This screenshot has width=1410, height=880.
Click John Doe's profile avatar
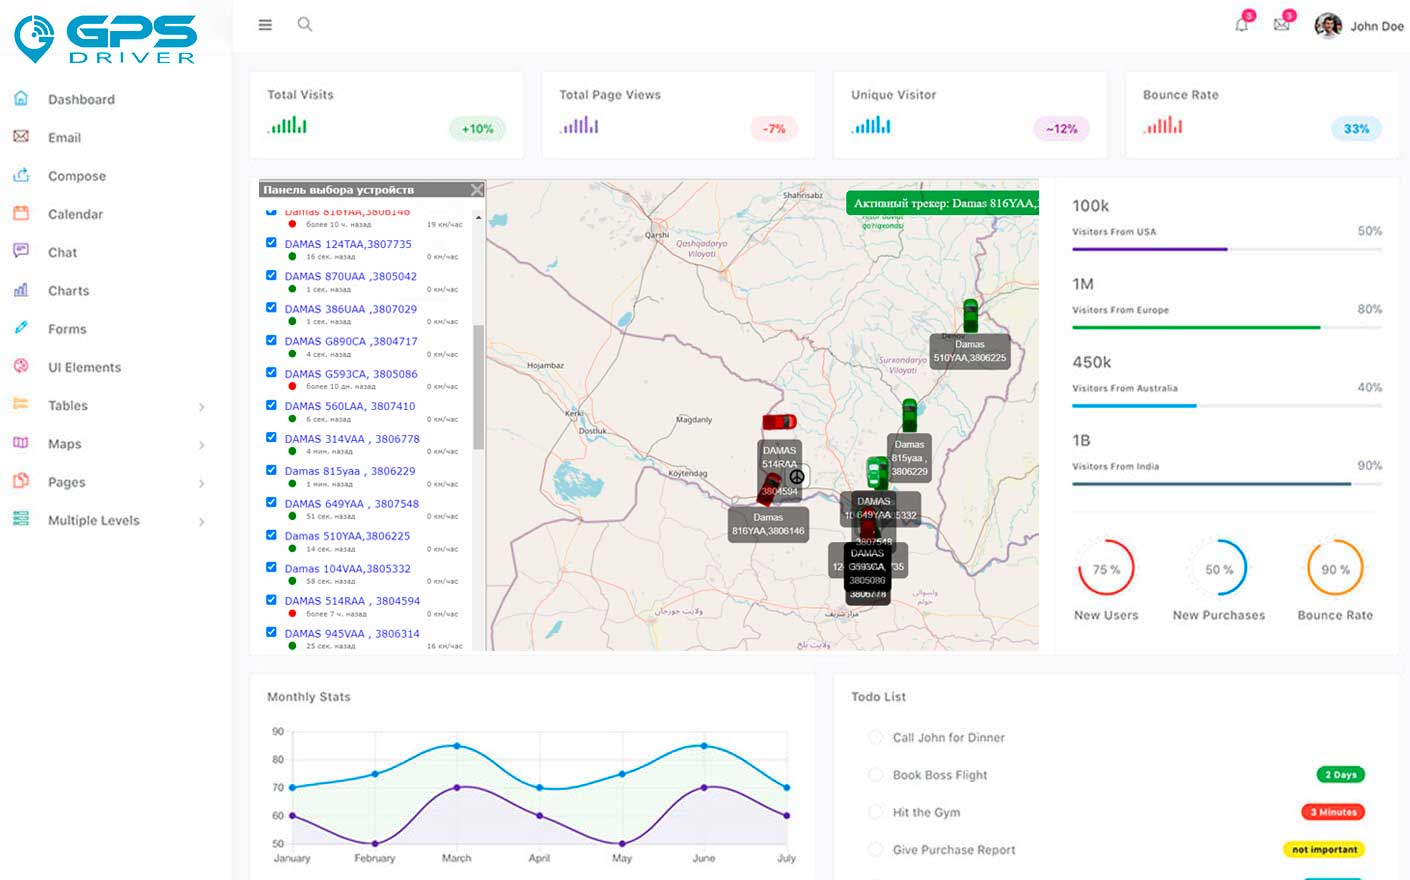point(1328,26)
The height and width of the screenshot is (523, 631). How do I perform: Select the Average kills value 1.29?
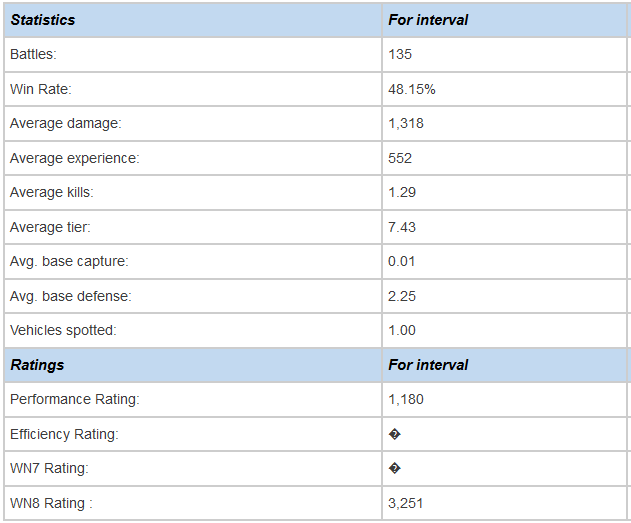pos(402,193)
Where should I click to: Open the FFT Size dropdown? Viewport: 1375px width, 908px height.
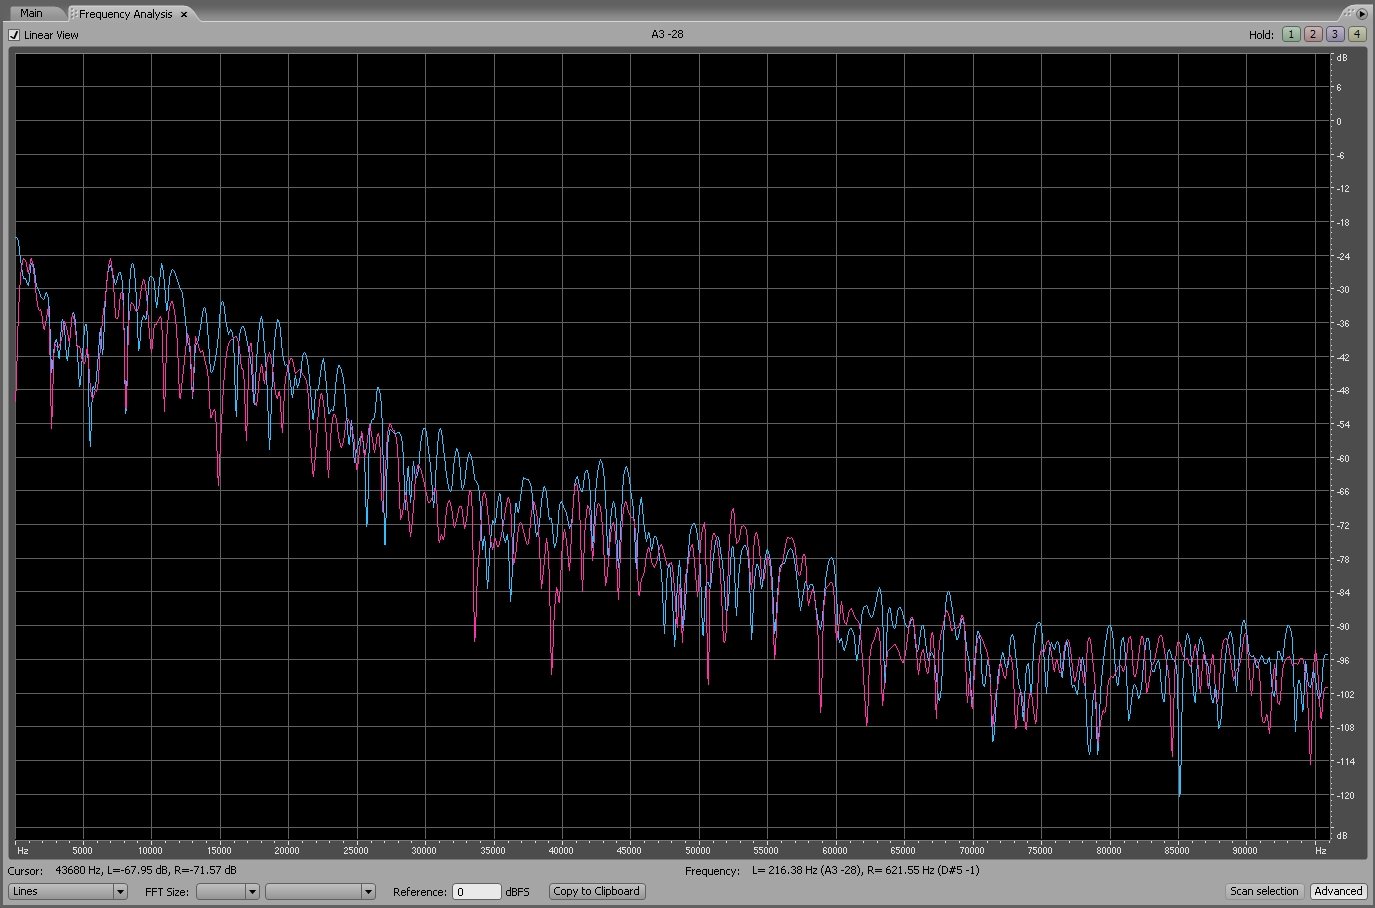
----
> _Problem requirements_:
Once the pictures are set aside, output all of the data above verbatim.

> _Result for this exercise_:
This screenshot has width=1410, height=880.
Click John Doe's profile avatar
point(1328,26)
The height and width of the screenshot is (523, 631). How do I perform: Select the Average kills value 1.29?
pos(402,193)
Where should I click to: Open the FFT Size dropdown? Viewport: 1375px width, 908px height.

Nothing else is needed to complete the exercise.